Stored items:
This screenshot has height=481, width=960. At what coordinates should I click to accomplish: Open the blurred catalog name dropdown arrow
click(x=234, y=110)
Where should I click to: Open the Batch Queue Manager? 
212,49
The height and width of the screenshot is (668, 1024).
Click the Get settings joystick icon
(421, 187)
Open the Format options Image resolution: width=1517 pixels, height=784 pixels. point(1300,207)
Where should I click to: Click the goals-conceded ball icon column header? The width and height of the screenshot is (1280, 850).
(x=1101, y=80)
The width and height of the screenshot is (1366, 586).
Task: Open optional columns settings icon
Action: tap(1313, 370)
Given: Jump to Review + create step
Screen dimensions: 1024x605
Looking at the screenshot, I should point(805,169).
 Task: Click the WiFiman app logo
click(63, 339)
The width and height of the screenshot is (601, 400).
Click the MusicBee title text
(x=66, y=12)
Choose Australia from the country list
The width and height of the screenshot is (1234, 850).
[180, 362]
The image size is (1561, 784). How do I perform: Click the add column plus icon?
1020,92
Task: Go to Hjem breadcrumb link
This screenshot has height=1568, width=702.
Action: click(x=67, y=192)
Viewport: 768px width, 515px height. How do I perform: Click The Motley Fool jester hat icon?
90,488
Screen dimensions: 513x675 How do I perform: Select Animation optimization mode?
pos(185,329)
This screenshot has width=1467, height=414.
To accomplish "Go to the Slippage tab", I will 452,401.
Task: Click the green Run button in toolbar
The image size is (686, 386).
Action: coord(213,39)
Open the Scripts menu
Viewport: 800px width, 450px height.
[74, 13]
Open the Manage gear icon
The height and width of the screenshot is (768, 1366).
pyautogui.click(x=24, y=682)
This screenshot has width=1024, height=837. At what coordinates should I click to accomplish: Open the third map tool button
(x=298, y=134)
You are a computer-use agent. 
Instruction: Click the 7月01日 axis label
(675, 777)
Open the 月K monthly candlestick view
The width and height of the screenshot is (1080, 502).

**TASK DESCRIPTION:** Only the lines above from the one with "Click the MusicBee title text" up to and including the one with "This screenshot has width=1467, height=414." should be repeated, exactly as written.

**REPLY:**
Click the MusicBee title text
(x=66, y=12)
Choose Australia from the country list
The width and height of the screenshot is (1234, 850).
[180, 362]
The image size is (1561, 784). How do I perform: Click the add column plus icon?
1020,92
Task: Go to Hjem breadcrumb link
This screenshot has height=1568, width=702.
Action: click(x=67, y=192)
Viewport: 768px width, 515px height. How do I perform: Click The Motley Fool jester hat icon?
90,488
Screen dimensions: 513x675 How do I perform: Select Animation optimization mode?
pos(185,329)
This screenshot has width=1467, height=414.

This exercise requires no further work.